_EXERCISE REQUIREMENTS_.
Only the lines from the one holding "Task: Expand the Refactor submenu arrow" to the end of the data should be echoed, exactly as they appear, minus the pictures.

_RECORD EXTRACTS_.
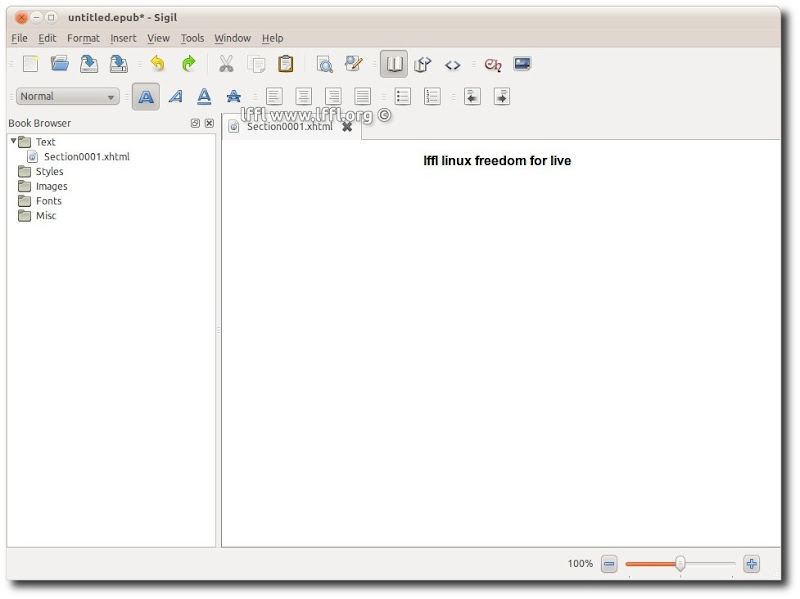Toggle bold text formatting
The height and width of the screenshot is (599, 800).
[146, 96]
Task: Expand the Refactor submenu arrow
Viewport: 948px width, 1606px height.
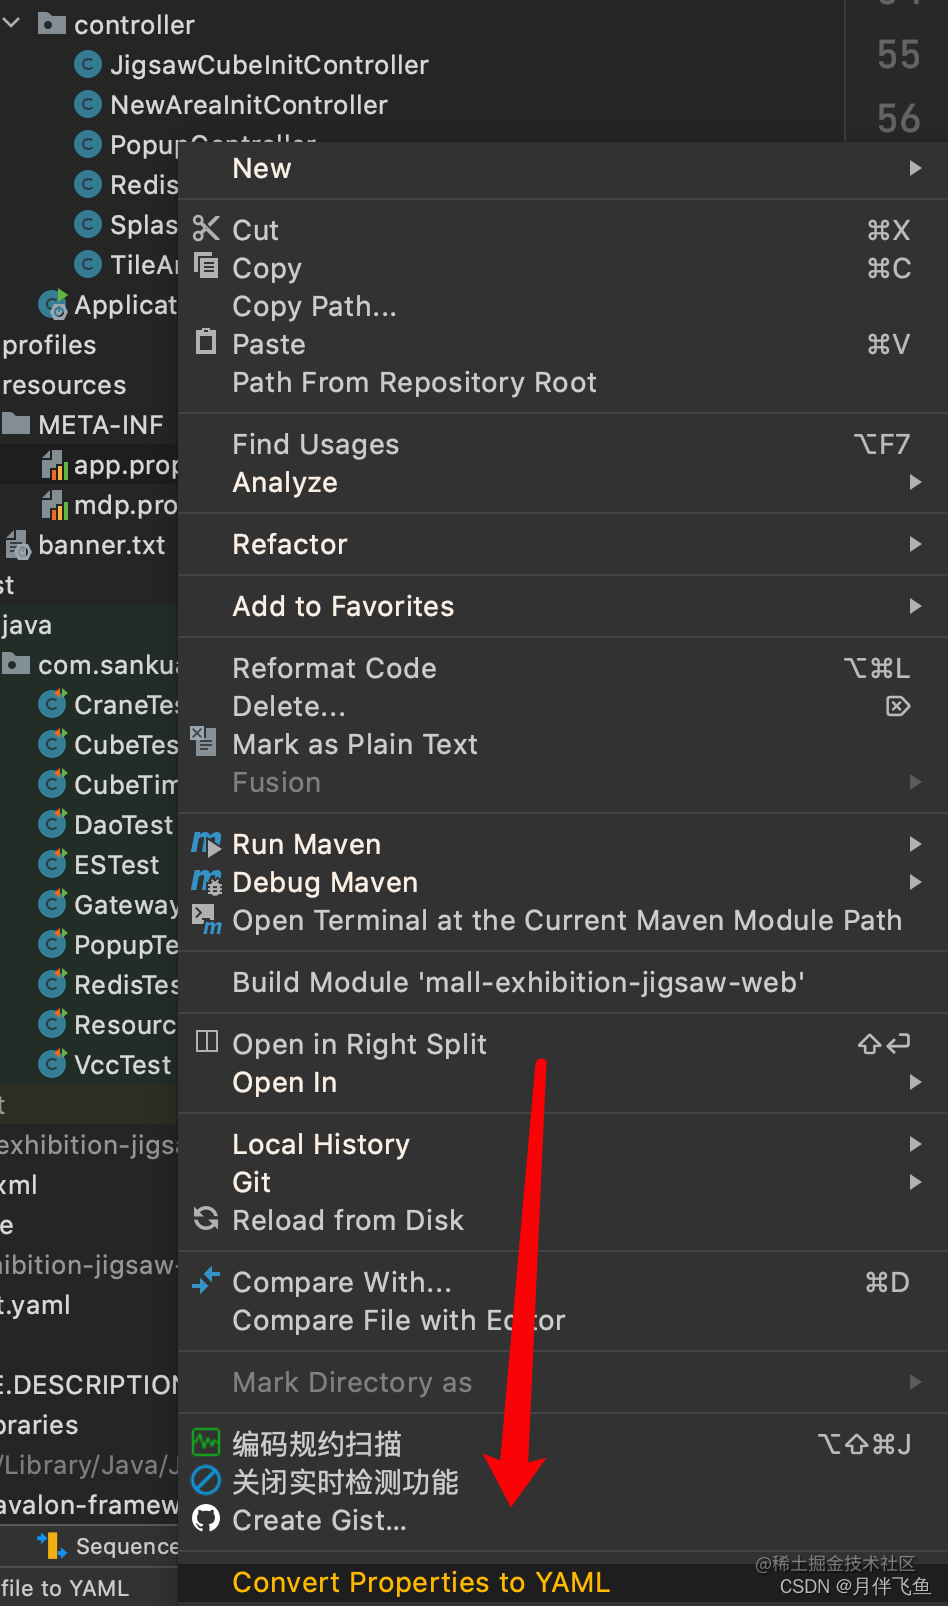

_EXERCISE RESPONSE_.
Task: Expand the Refactor submenu arrow
Viewport: 948px width, 1606px height.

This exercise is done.